Second, because of a law passed in 2006, the USPS—uniquely among federal agencies—must pre-fund the health benefits it provides for its retired workers. The intent was to ensure that such benefits existed in the future; the result was billions of dollars in annual losses for the USPS. Combine those two factors with the statutory requirements to deliver the mail to 165m addresses six days a week, charging someone in a house next to a post office in a city the same as someone at the end of a dirt road in Alaska, and it is easy to see how solvency worries might arise.

These problems were not new, but, says Mr DeJoy, “nobody did a freaking thing…Congress sees the losses going on and on and on, [and] they were just sort of watching it happen.” Inside the USPS, Mr DeJoy says, “there was no strategy to do anything to fix it”: the organisation was beset by drift and a we’ve-always-done-it-this-way mentality. Mr DeJoy, who ran a logistics company that was sold for $615m in 2014, responded as any private-sector boss would: by looking for places to cut costs and improve efficiency. His initial steps provoked outrage: he argued that removing dismantled mail-sorting machines made sense because they took up space better used for sorting packages; some on the left feared the removal would slow ballot processing. He suspended the move.

Mr DeJoy may have put a few noses out of joint with his brash, often combative style, but he has not destroyed the USPS. Quite the opposite. The 2020 election went off without a hitch (at least without a mail-based hitch). In 2022 the USPS delivered 750m covid-test kits. And from January 2021 to April 2023, average mail-delivery times fell by more than 24 hours.

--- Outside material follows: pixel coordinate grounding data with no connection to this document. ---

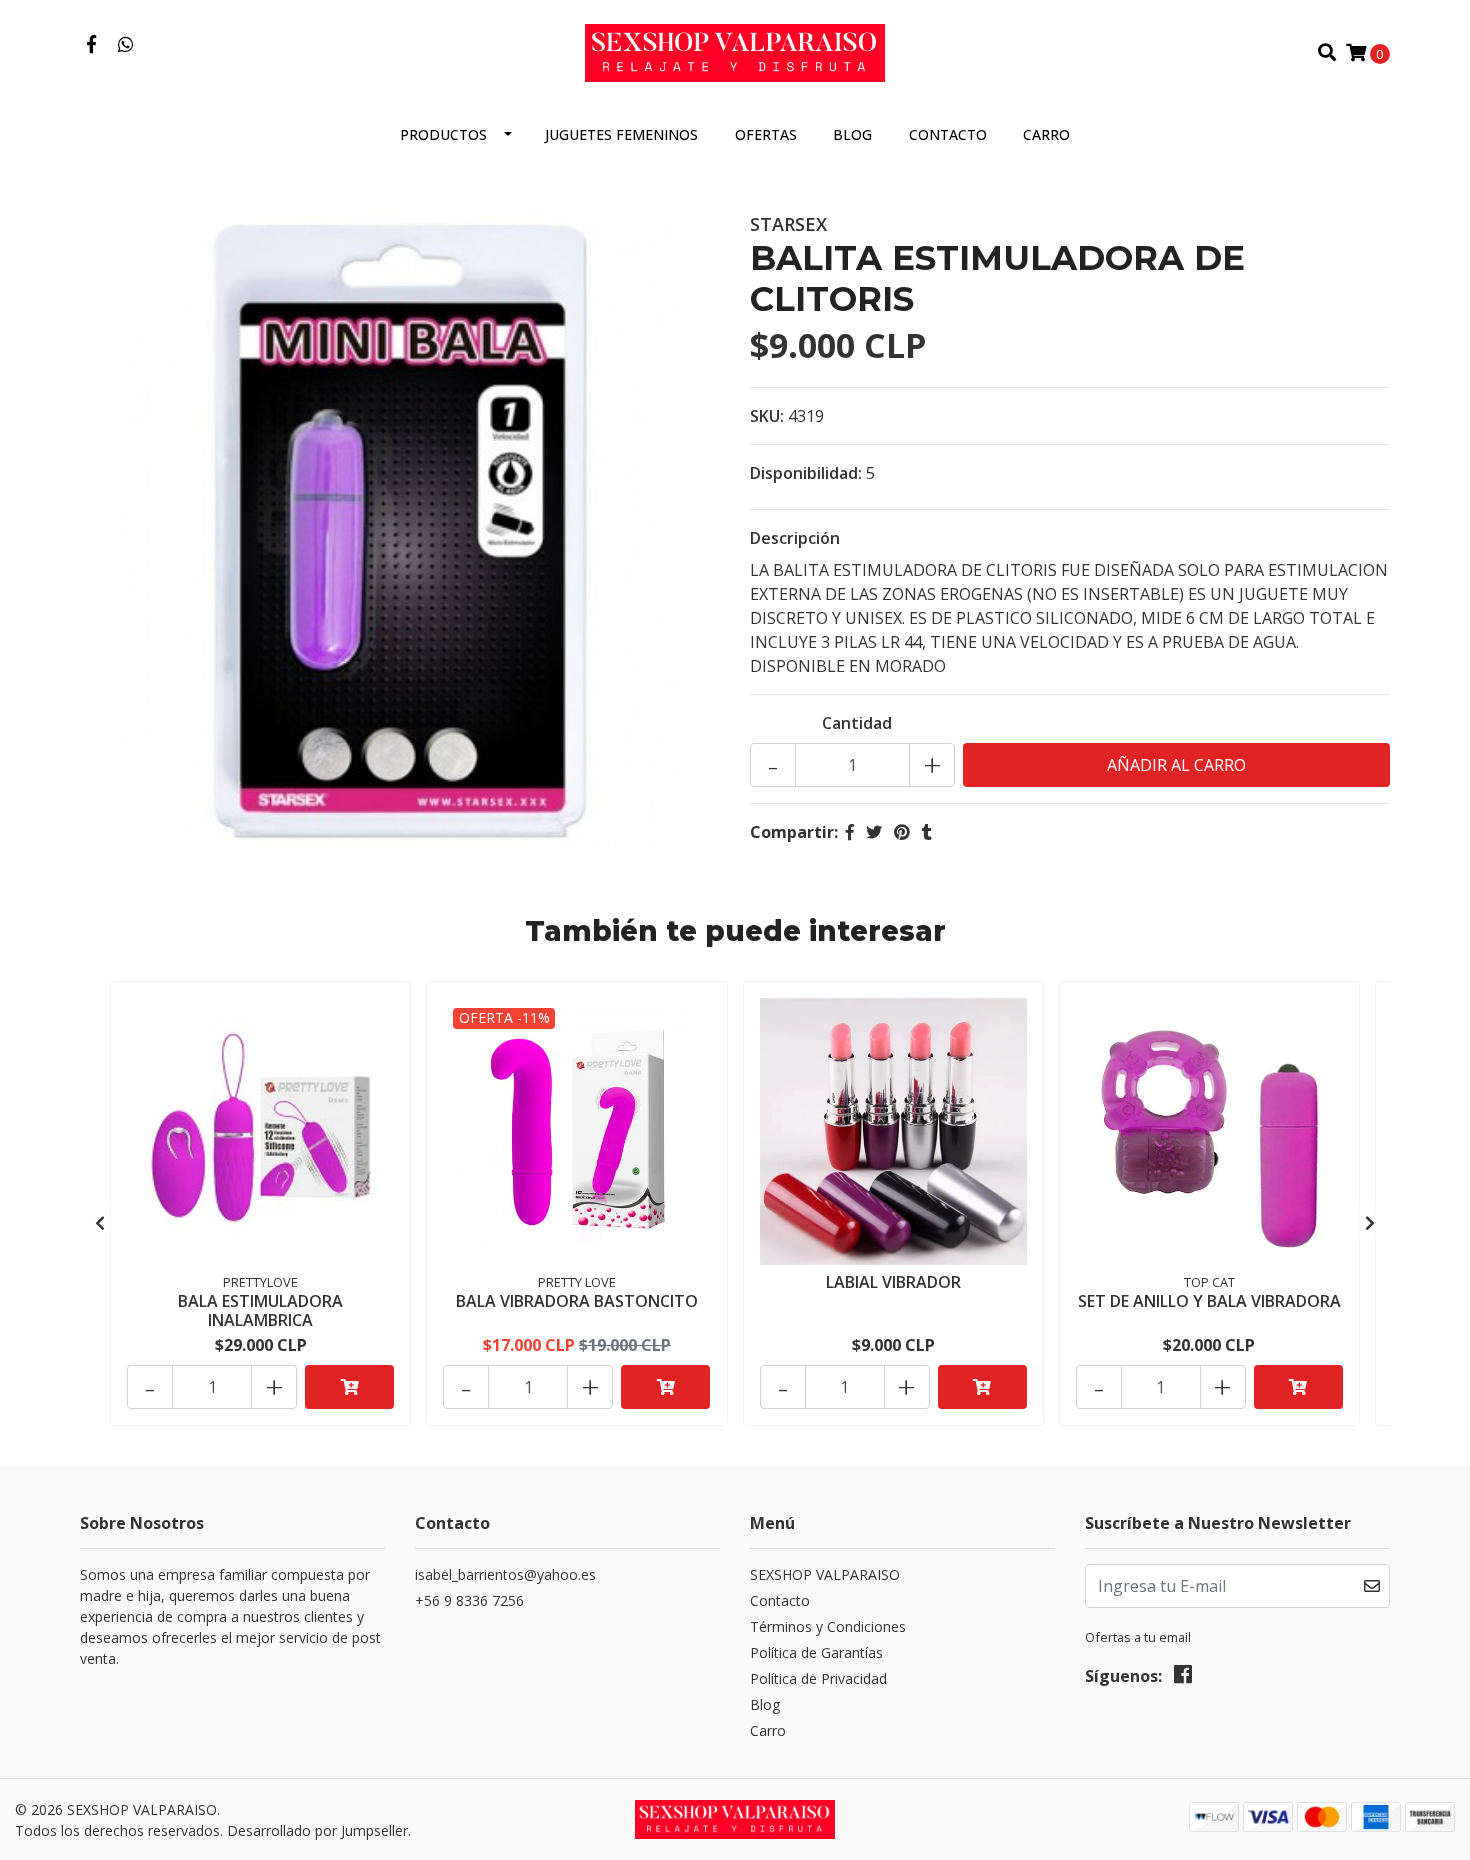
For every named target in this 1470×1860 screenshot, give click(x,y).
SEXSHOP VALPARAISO (825, 1574)
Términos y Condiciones (828, 1626)
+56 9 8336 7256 (469, 1600)
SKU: (767, 416)
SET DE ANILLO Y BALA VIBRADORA (1209, 1301)
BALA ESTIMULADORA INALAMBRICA (260, 1310)
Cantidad (857, 723)
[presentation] (100, 1223)
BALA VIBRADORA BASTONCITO (577, 1301)
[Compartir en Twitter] (874, 832)
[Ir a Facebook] (91, 45)
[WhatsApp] (126, 45)
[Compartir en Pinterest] (902, 832)
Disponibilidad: (806, 473)
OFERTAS (766, 134)
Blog (852, 134)
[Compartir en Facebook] (850, 832)
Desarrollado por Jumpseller (317, 1830)
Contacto (948, 134)
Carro (1046, 134)
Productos (443, 134)
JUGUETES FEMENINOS (621, 134)
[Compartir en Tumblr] (927, 832)
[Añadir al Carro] (349, 1387)
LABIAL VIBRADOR (893, 1282)
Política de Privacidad (818, 1678)
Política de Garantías (816, 1652)
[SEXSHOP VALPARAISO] (735, 51)
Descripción (795, 538)
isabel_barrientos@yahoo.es (505, 1574)
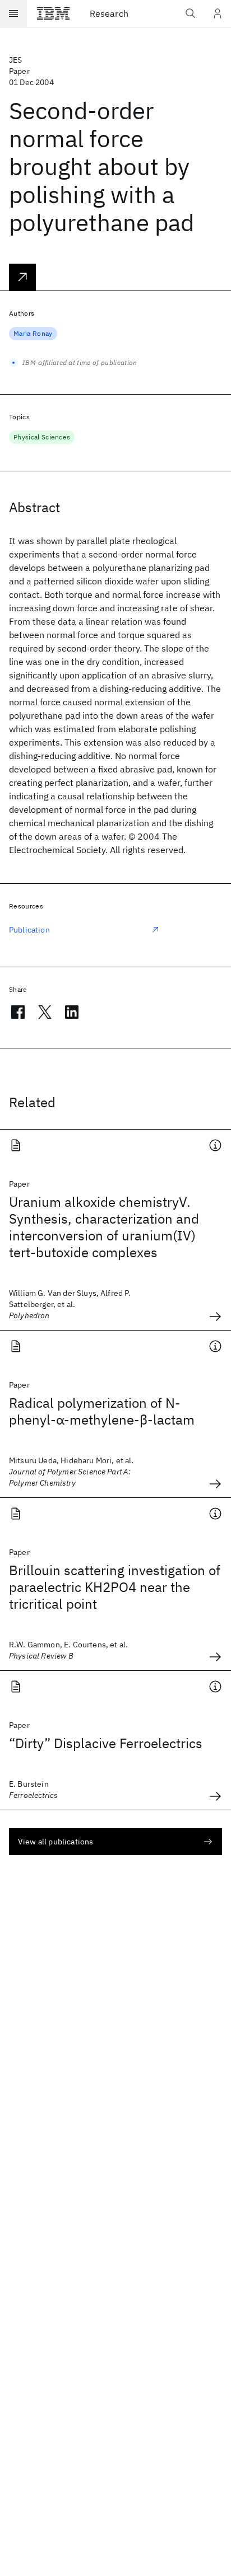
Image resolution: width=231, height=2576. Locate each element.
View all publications (55, 1842)
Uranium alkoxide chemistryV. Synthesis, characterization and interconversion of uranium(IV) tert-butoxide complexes (104, 1227)
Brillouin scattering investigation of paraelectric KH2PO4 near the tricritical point (114, 1587)
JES (15, 60)
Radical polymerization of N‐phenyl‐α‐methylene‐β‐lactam (102, 1411)
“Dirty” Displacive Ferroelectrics (105, 1743)
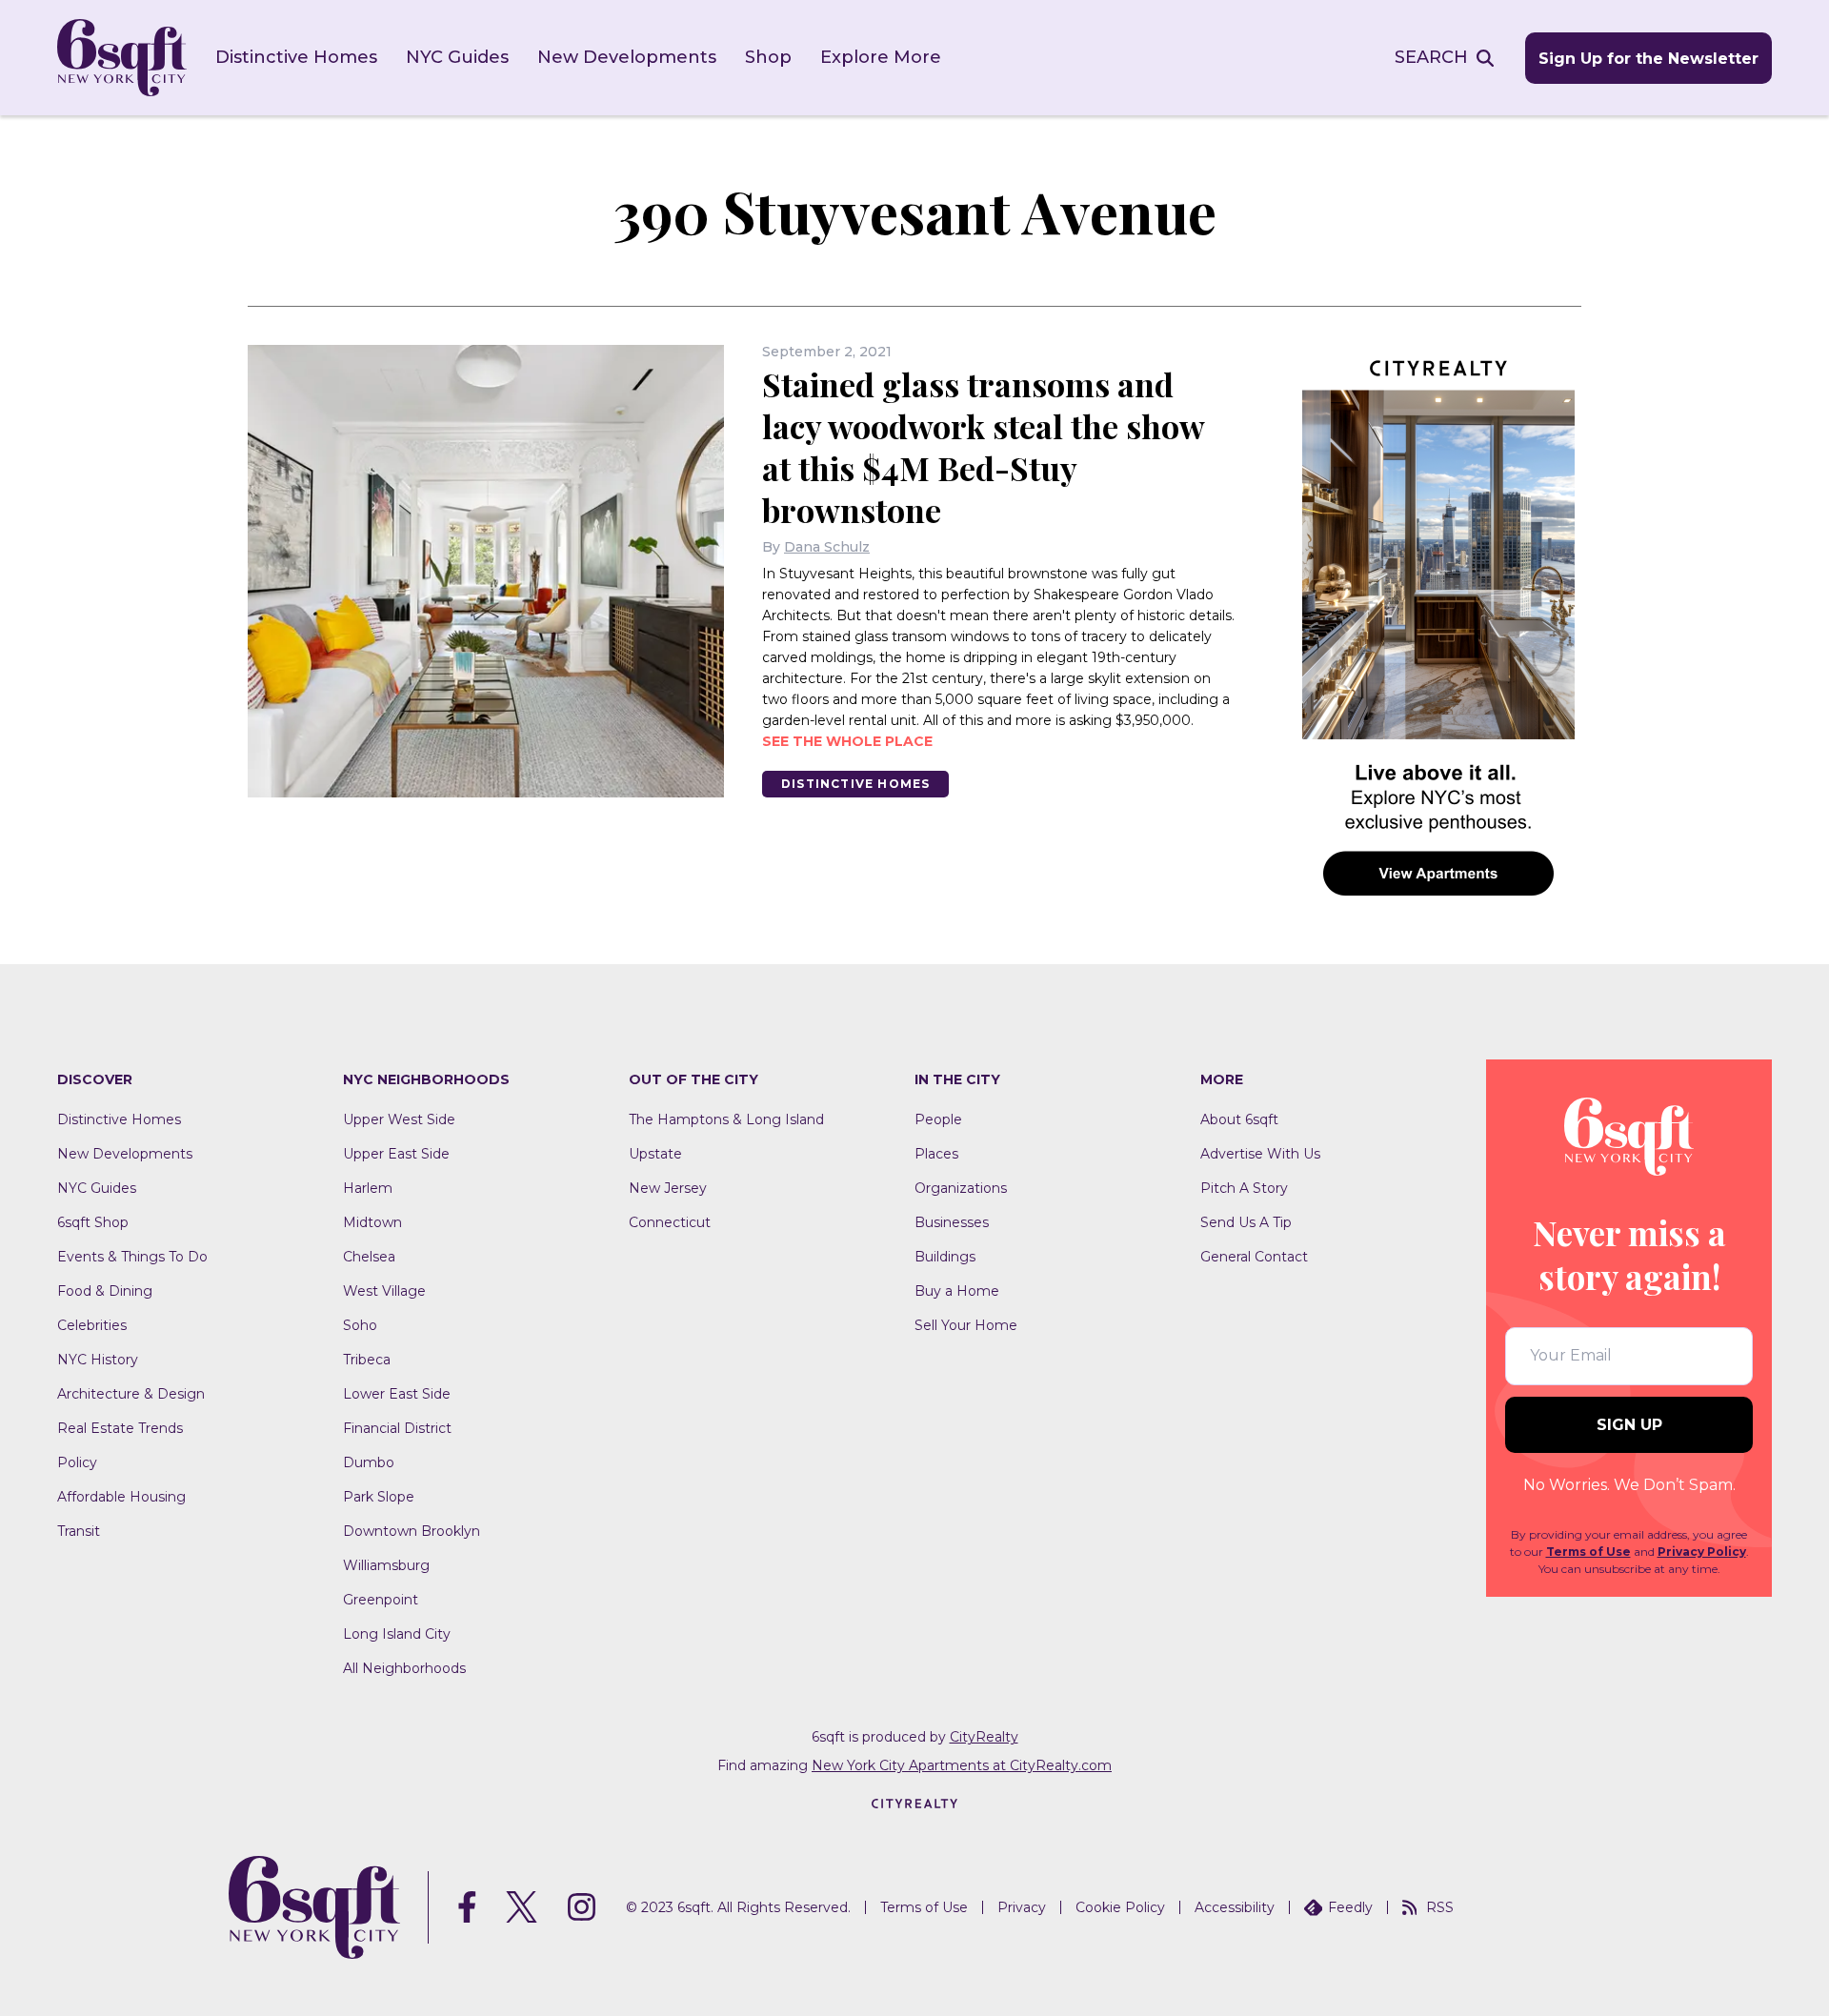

Last year he helped pass ambitious postal-reform legislation with bipartisan support. It included measures that many on the left favoured, such as a Medicare-integrated health-benefits programme and guaranteed six-days-a-week deliveries. It repealed the onerous rule about pre-funding retirement benefits, established a public-facing dashboard on its performance and allowed the USPS to team up with other government agencies to offer moneymaking non-postal services, potentially opening the way to postal banking. The slings and arrows he suffered during his appointment gave him credibility with the right that a PMG who came up through the ranks and was a union member might have lacked.

That was just the second year of his tenure. The remainder will be taken up by implementing his “Delivering for America” plan, to put the USPS on a stabler financial footing. Some parts will be unpopular. Relying more on trucks, which the USPS owns, rather than planes, which it does not, may mean that sending letters and packages across the country will take longer. Consolidation means some neighbourhoods may lose their post offices. Though price rises may be necessary, nobody likes paying more.

And although he seems to have forged good working relationships on both sides of the aisle, he has not won over all of his critics: Mr Connolly calls his reform plans “reckless” and a “road to ruin”. Still, most people like the USPS: in a recent survey its favourability rating of 77% exceeded every federal agency except the National Park Service. The rise of e-commerce and decline of letter-writing have shifted the assumptions behind its business model, which suggests its operations must change too. The changes may not all be the right ones, but they are better than denial and drift.